States mentioned a variety of ways they are using relatives to create permanency for children, including kin placements, guardianship, and adoption. In an attempt to address the need to find an increasing number of permanent homes for children, states are turning often to relatives.
Sixty-eight percent of the states (13) reported an increase in the use of temporary and/or permanent relative placements over the past few years.3
Six states reported maintaining steady rates or no change in the rate of relative placements, but some of those States also said it has always been common to have children placed with relatives. No states reported a decrease in the use of relative placements. Many state administrators who reported an increase in relative placements also reported more upfront work in locating relatives for placement, due to the time limits of federal and state legislation.

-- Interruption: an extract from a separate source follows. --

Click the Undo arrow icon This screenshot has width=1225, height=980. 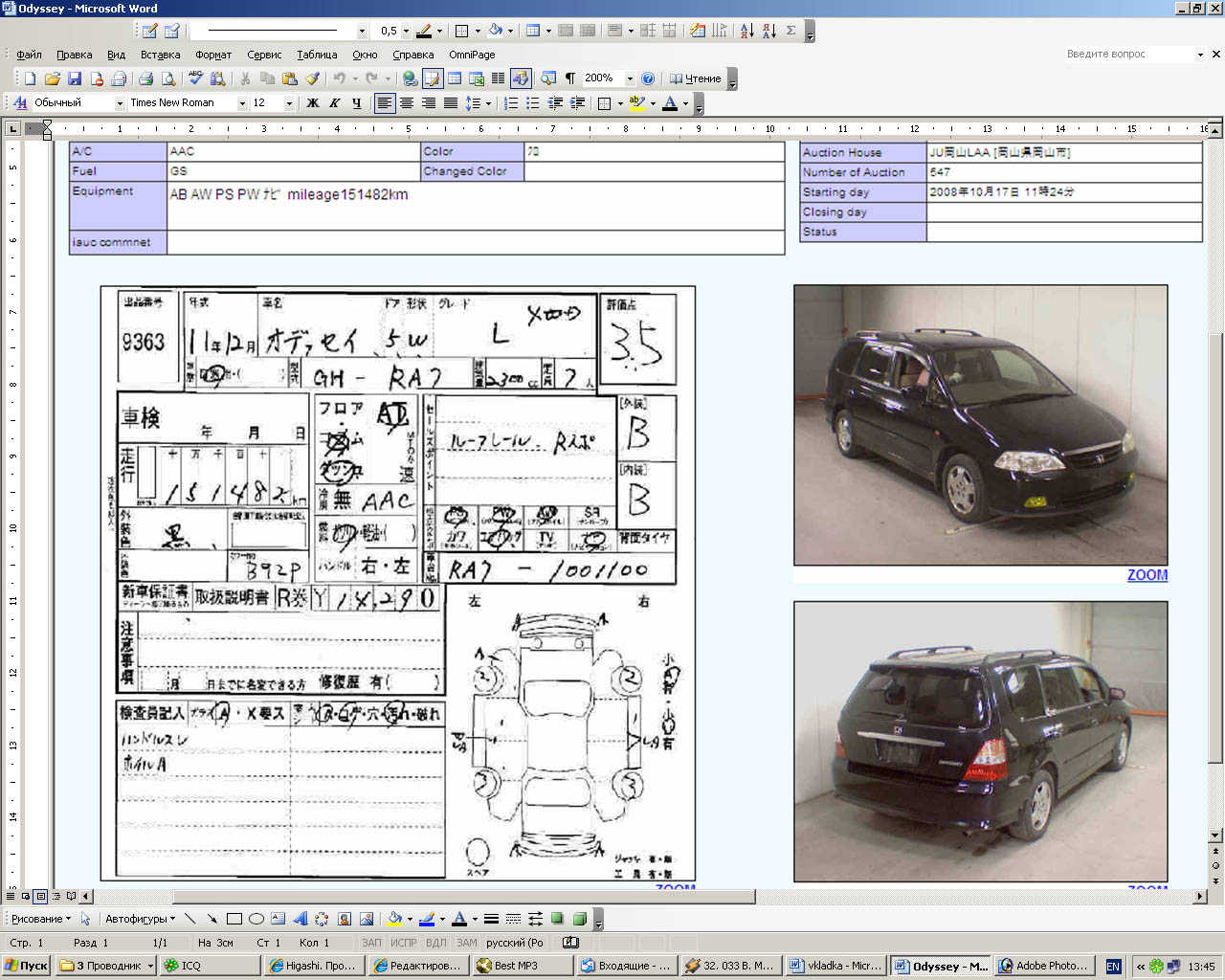coord(339,78)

Administrators showed a preference toward permanent relative placements. Once a child is placed with a relative, according to ASFA regulations, the state may choose whether to exempt the child from ASFA timelines. However, many states have implemented the stringent position to require legal permanency for a child with a relative, in an effort to find permanency for children and move them out of the foster care system. Without legal placement, the child remains in state custody. This burdens the state's system financially and also leaves the status of the child unresolved; without legal custody to a third party or TPR, a parent may choose to take the relative to court at a later time to regain custody of the child. A few administrators stated a preference for relative placements that involved adoption or a guardianship placement because, in their states, these were considered legally permanent where the child exits the foster care system and has a better chance of uninterrupted permanency. However, legal custody or placement with a relative can be difficult to accomplish since some kin may not be willing to go through the burdensome legal process of adoption or legal custody or may be unable to care for the child without financial support.

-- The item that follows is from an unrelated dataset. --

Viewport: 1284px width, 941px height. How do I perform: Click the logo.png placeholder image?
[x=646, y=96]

About one-half of the states (13) responded that they had some type of guardianship option for children (with relatives and non-relatives), although only three specifically mentioned that guardianships were subsidized. However, states seem to understand the concerns of relative caretakers and know that support is important in order to place a child permanently. Eighteen states (72%) reported some type of new initiative underway in their state to assist relative placement.4 Particularly popular were plans for guardianship assistance (n=14) and also various initiatives for kin care assistance (n=5). Moreover, two states also reported support initiatives specifically for grandparent caretakers. With states struggling to find innovative and diverse ways to obtain safe and permanent placements for children, it is clear that states are focused on encouraging and supporting relatives as caregivers when children must be placed outside the home.
3. N = 19; 7 states reported no information on this subject. Some states that reported no change in the use of temporary or permanent relative placements discussed efforts underway to increase the number of relative placements.
4. Two states in the group had Title IV-E child welfare waivers for subsidized/assisted guardianship. The others seemed to be utilizing state funds for their initiatives.